Alex
Friday, November 21, 2008
Nothing's wrong, but something's bothering me...
I couldn't really tell you what the feeling is....it's just something. It's been bugging me for a while now. At first I thought it could've been spirits, and maybe I'm still right, but it seems to be so much more than that. It kind of feels like my brain is at war with itself sometimes, and a part of me is finally starting to show it's face for the first time. I feel lots of fear, yeah...that's the emotion I'm feeling. I'm worrying too much about the future when I should be looking at what I can do right now. I'm afraid of growing up, because it terrifies the shit out of me. Being responsible is easy, sometimes. I rely heavily on the Queen and the Kingdom for support...and I realize that it could really turn into a bad thing if it continues... Too many things are bothering me, man...but It's like I said; nothing's wrong at all. The fact that I'm single bothers the shit out of me, and I'm not one to just go out and find a girl to talk to, or straight up have sex. That's not me. It's very hard for me to do that...and because that's not me, am I doomed to not find a girl until I'm 30? See...there I go again, thinking about the future...heh. It almost feels as if I'm completely alone, but I know that to not be the case. I have the best family and friends a guy could ask for. But something is still missing... I can't know what it is, but it's burning a hole in my brain. At least Snowboarding will take things off of my mind for a few months...thank god the snow fell early, this year, heh. Ah, well. I know it's not much, but I'm not good at thinking of words, right now. I must take my leave. Hope you enjoyed it =D.
Subscribe to:
Post Comments (Atom)
2 comments:
Fo Shizzle Mah Bizzle! You need to meditate. (^_~)b
I understand fear of being alone. It can lead you into making decisions you wouldn’t otherwise make. You sound like you know how to respect and treat a girl. The right “lady” for you is out there. Don’t rush it. Make sure it’s right.

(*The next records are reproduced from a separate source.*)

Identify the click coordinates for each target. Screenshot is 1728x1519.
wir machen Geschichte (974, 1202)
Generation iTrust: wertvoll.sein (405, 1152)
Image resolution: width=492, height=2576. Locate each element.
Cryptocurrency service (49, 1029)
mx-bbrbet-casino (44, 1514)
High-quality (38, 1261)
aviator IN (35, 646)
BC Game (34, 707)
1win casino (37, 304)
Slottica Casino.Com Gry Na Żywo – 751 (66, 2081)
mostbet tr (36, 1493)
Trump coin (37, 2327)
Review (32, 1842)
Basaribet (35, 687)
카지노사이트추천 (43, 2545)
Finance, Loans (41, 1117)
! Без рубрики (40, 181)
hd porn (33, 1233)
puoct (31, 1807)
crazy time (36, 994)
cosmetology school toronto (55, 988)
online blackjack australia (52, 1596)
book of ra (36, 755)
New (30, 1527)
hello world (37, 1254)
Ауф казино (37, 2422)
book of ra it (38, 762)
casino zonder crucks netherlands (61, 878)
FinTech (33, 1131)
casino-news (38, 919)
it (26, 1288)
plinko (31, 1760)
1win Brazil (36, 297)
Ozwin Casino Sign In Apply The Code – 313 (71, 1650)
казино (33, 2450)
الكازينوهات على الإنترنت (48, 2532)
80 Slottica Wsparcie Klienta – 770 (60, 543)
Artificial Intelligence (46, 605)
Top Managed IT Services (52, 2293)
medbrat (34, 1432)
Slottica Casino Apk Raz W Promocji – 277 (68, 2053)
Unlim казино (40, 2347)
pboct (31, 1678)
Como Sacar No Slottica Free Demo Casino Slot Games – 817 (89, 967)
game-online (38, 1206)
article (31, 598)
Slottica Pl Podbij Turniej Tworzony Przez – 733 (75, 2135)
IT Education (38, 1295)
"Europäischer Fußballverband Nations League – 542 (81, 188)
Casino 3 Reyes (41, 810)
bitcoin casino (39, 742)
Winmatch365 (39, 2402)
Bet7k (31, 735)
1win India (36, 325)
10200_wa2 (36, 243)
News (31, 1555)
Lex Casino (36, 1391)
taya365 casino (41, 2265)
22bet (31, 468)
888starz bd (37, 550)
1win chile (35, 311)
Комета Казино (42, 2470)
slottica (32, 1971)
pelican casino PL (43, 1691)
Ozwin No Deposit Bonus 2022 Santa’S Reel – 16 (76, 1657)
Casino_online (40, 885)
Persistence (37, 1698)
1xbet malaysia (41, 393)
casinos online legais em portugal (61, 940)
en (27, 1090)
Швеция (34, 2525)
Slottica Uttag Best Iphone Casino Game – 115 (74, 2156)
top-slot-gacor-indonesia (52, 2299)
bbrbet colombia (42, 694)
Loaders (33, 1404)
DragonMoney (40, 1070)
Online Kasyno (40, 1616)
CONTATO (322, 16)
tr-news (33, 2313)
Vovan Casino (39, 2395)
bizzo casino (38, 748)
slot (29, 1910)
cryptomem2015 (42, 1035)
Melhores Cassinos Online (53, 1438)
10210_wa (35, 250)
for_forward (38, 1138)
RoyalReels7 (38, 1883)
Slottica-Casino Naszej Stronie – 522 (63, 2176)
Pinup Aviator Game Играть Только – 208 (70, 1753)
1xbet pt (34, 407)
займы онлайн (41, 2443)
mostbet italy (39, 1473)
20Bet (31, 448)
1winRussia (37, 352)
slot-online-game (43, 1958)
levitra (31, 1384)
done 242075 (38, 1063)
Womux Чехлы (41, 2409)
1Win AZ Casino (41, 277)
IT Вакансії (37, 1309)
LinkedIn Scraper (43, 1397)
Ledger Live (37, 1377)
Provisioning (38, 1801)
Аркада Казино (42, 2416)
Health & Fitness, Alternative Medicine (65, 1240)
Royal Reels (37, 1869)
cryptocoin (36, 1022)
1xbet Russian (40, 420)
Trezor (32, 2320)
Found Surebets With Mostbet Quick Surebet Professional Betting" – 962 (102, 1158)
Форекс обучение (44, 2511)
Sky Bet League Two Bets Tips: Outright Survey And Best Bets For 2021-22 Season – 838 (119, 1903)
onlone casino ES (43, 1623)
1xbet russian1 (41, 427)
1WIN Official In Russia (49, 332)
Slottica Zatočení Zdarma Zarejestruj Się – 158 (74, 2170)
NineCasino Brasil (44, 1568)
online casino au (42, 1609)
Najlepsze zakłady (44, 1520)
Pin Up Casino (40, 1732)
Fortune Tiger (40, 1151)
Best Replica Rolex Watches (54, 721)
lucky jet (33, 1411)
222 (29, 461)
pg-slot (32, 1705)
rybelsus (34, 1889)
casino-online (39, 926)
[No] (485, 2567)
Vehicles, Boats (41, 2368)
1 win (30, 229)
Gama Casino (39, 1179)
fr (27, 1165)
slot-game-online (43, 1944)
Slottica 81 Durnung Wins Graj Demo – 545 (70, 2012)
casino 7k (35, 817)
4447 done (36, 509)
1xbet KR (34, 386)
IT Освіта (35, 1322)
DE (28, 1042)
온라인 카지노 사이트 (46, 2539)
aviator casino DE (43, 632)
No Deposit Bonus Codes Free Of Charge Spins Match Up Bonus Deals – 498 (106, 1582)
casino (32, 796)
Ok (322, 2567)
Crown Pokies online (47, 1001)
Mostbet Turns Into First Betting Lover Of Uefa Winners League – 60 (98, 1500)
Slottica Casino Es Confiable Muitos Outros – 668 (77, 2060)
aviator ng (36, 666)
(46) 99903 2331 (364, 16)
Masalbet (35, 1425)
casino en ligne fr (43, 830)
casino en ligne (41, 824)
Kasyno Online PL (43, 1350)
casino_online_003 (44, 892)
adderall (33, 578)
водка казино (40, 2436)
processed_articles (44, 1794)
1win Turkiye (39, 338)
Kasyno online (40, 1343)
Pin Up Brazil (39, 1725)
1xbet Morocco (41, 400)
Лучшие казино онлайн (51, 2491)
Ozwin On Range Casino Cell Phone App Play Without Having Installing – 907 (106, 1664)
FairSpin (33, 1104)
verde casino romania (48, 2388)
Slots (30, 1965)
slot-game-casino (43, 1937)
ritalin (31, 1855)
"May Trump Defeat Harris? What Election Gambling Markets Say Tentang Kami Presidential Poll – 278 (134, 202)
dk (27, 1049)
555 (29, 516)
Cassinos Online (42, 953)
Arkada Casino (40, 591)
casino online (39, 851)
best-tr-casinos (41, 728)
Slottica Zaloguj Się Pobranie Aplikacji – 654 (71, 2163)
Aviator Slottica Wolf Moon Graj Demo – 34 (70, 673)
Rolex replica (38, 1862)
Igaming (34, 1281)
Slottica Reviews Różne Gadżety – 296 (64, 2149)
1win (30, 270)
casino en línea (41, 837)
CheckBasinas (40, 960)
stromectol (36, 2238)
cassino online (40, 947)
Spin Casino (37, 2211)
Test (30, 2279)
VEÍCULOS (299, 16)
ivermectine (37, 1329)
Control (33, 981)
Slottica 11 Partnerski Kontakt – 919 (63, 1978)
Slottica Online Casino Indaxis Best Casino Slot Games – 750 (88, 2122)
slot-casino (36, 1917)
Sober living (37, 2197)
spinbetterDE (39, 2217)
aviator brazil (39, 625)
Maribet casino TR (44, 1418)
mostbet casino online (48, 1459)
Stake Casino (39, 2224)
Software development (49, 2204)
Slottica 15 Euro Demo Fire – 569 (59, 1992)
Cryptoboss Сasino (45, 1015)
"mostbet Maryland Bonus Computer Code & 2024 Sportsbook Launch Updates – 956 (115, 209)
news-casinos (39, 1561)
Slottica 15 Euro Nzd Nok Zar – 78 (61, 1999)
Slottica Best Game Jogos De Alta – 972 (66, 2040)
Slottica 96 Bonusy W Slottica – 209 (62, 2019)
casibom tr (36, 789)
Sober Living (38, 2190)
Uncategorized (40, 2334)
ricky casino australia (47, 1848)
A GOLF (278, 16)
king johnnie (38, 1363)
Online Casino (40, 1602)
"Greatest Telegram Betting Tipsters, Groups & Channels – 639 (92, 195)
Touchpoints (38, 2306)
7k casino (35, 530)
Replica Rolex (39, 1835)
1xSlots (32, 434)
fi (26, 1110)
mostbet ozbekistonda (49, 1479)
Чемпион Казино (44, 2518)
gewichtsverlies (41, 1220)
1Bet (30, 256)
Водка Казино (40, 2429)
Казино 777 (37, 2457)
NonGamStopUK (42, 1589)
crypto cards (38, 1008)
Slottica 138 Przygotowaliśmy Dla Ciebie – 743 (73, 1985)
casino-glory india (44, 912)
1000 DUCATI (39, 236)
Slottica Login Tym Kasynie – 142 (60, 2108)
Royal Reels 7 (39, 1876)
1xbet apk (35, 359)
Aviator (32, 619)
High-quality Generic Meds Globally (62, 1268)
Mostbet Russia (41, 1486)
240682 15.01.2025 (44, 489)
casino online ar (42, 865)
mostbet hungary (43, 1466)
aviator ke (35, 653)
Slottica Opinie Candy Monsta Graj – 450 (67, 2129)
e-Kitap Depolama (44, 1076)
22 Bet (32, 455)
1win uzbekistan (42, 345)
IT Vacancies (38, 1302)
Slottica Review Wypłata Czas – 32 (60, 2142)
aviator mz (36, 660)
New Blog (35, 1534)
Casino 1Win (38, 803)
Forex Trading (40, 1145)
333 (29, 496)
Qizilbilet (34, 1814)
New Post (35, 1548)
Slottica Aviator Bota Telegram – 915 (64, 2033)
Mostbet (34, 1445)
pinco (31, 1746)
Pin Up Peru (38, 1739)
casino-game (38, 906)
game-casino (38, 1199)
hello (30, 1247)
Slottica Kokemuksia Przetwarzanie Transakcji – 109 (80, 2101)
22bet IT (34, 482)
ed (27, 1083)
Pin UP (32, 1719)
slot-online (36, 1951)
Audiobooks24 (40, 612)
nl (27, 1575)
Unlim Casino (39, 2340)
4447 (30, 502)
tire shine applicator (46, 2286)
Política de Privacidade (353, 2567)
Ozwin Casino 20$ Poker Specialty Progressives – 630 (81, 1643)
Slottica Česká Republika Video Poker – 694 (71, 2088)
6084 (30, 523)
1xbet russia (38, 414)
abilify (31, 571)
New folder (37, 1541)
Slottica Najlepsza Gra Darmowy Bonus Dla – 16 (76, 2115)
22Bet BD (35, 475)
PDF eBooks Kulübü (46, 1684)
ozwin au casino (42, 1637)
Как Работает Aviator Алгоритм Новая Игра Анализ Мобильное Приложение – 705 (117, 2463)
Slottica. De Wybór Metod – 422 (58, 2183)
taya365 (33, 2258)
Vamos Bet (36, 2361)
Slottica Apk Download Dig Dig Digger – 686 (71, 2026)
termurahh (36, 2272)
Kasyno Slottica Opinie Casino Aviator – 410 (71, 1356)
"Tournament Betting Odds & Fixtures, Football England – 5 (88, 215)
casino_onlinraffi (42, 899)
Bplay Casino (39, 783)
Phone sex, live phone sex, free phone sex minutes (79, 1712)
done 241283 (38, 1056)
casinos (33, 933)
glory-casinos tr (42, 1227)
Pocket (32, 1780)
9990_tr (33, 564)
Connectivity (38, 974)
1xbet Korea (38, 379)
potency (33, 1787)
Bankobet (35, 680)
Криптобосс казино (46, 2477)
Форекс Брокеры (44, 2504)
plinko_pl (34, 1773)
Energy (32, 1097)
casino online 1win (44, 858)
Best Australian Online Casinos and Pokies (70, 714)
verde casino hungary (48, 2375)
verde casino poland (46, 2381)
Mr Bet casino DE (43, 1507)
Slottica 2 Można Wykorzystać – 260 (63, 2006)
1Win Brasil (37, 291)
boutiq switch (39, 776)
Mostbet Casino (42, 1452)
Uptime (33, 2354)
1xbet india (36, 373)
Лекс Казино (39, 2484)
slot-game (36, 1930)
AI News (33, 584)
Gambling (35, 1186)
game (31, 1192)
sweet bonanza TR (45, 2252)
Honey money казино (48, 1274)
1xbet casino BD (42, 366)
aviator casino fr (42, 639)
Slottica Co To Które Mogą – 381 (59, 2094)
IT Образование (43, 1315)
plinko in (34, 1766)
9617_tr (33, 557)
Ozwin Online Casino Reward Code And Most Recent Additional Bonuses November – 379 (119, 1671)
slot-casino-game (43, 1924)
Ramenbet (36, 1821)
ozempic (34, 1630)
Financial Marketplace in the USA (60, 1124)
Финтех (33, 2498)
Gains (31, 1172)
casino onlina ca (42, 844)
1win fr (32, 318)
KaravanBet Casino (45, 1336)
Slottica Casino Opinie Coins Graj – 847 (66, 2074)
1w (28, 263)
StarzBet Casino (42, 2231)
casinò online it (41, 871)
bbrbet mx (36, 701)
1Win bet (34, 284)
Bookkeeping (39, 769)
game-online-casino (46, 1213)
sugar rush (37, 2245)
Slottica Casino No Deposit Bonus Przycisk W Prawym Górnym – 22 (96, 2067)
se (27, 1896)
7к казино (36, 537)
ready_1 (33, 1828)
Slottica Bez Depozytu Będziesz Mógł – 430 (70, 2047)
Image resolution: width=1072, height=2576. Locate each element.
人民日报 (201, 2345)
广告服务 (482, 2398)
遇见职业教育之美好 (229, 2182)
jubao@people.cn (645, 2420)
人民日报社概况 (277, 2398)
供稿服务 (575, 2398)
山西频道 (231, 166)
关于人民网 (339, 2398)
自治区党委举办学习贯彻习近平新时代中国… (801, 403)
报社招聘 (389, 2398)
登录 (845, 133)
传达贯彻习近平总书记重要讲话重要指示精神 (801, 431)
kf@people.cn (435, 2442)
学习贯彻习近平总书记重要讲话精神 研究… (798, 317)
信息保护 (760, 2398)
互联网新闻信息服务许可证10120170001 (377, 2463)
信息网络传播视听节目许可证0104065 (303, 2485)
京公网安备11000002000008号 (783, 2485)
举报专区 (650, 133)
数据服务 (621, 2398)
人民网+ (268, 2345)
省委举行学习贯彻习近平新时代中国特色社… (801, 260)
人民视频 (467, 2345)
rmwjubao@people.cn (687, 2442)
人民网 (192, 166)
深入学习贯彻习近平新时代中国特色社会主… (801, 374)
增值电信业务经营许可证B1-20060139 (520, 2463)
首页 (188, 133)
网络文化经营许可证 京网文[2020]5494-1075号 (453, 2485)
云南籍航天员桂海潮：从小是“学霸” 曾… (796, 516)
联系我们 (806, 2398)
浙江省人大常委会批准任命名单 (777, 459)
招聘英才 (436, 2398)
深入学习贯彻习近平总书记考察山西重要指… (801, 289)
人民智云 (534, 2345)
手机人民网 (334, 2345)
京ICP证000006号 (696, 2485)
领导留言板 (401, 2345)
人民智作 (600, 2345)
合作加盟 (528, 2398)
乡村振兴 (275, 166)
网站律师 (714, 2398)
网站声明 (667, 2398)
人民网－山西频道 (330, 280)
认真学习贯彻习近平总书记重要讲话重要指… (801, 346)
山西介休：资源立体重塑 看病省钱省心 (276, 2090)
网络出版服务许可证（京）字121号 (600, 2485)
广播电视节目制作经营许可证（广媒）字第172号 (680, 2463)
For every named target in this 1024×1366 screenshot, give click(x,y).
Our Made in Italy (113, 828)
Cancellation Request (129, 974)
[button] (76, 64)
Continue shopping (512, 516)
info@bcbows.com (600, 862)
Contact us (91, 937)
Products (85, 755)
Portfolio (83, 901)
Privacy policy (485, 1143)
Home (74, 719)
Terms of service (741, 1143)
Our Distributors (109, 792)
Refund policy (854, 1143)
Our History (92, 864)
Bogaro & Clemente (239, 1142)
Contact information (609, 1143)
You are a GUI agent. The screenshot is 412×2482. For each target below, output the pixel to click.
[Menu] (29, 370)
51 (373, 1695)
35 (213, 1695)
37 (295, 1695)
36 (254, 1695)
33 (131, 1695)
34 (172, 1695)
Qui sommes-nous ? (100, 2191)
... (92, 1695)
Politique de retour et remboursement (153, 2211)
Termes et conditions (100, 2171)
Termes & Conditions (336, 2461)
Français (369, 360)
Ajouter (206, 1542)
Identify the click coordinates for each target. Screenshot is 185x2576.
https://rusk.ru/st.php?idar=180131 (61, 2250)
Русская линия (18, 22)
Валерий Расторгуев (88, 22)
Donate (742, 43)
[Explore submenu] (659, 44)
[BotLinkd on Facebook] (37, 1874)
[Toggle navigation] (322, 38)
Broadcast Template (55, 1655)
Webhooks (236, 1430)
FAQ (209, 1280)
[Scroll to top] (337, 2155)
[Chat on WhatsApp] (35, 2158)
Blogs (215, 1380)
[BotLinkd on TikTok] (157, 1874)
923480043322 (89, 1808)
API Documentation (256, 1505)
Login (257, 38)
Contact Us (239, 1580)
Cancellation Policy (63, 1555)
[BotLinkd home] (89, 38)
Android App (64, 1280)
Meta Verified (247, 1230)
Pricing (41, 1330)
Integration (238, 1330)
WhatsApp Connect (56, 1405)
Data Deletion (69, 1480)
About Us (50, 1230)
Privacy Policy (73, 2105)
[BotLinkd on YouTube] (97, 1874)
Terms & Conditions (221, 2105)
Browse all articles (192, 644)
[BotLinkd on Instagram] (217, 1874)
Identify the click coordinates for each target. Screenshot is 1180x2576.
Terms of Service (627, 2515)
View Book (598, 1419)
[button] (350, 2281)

Dependence on your Queen is okay for awhile but planning for future independence must be somewhere in your cards. It doesn’t mean you can’t live now but start planting some seeds to the future.
I’m much older than you, married, with children, and I still don’t feel like I’ve grown up. I made choices that I’m dealing with and they are okay, but I now think they were made out of fear of being alone and broke, and not my ideal route for happiness.
My advice, move forward, but don’t rush it! Make your choices for the right reasons.